Che tipo di influenza ha avuto il cleavage uomo/donna e la manifestazione delle donne contro Bolsonaro?

Dal mio punto di vista questo cleavage ha avuto un effetto solo sui segmenti progressisti o, quantomeno, non reazionari.

Dall’altro lato Bolsonaro sembra puntare molto sulle tematiche pos-moderne denunciando una presunta vocazione “gender” del Pt.

Penso ci siano due elementi che devono essere presi in considerazione. Il primo ha a che vedere con il principio della esclusione/invisibilità da parte di ampi segmenti conservatori/reazionari sul piano morale rispetto al consenso progressista che si è formato verso la fine della dittatura militare. Dall’altro lato, questi punti sono interessanti per sottolineare come le tematiche economiche che, nel dibattito Pt/Psdb, erano prima centrali, si siano ora spostate sul piano delle tematiche dei costumi (moralità, religione, etc).

Alle elezioni per il rinnovo del parlamento, in concomitanza con il primo turno delle presidenziali, il Psl ha preso poco più del 10%, anche in caso di vittoria al secondo turno non gli sarà difficile governare?

I limiti del sistema politico brasiliano non dipendono solo dalla frammentazione partitica, vedere le cose in questo modo è riduttivo. Per rispondere a questa domanda è necessario un breve prologo sulla politica brasiliana affinché questa fragilità, dal mio punto di vista erroneamente attribuita alla frammentazione partitica, non sembri un qualche cosa di singolare del sistema sancito dalla costituzione del 1988. Tradizionalmente in Brasile si scontrano due tipi di forze: centripete a base nazionale e portatori di un ideologia modernizzante, come il Pt o il Psdb, e centrifughe, come ad esempio il Movimento Democrático Brasileiro (Mdb) cosiddetti partiti office-seeking (o patrimonialisti). Senza l’appoggio dei partiti patrimoniali è impossibile governare, lo si è visto chiaramente nel processo di impeachment contro Dilma Roussef. In sostanza il presidenzialismo brasiliano funziona in modo molto differente da quello statunitense perché è un presidenzialismo di coalizione. In questo legame stabilito tra forze centripete e forze centrifughe a perdere sono le prime perché il loro contenuto ideologico e programmatico è diluito in virtù delle concessioni fatte alle formazioni patrimoniali, il cui interesse è quello di mantenere il controllo sulle risorse politiche e economiche locali.
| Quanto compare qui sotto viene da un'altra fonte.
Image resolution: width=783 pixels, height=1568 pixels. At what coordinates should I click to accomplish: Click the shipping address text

In sostanza parte della base di appoggio parlamentare di Bolsonaro sarà lo stesso che ha appoggiato il governo Lula e Roussef?

I partiti patrimonialisti come il Mdb di Temer hanno già dichiarato di volere appoggiare una coalizione con il Psl.
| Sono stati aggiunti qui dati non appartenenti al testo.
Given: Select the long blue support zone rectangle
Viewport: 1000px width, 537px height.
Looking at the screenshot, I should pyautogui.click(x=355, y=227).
Insomma un rivoluzionario che si dovrà alleare con i partiti che hanno governato insieme al Pt…

Pur presentandosi come un outsider Bolsonaro rientra nella dinamica appena descritta ed è per questo che io ritengo improbabile derive plebiscitarie, il sistema che lui dice di volere combattere in realtà lo sta appoggiando.

Una legge elettorale che riducesse la frammentazione potrebbe alterare il quadro politico?

Una clausola di sbarramento non cambierebbe molto, perché il Mdb sarebbe comunque in grado di superarlo, il problema è il controllo politico ed economico che queste élite patrimoniali hanno nei loro territori.

A livello teorico sembrerebbe esserci una maggiore affinità dei partiti patrimoniali con Bolsonaro che non con il Pt…

Si certo sicuramente perché c’è una legame strutturale tra il progetto elitista di Bolsonaro e il carattere elitista dei partiti office-seeking brasiliani. Se in passato settori imprenditoriali hanno appoggiato Lula, che li ha ampiamente beneficiati, il limite ad una alleanza più stretta è stato l’odio di classe nei confronti dei ceti più deboli che da sempre caratterizza queste élite e che quindi è sempre stato un ostacolo ad una adesione al progetto del Pt da sempre stato legato alla classi popolari. Quindi, per quanto il progetto di Bolsonaro possa essere assurdo, il collante di tutti questi settori resta l’antipetismo.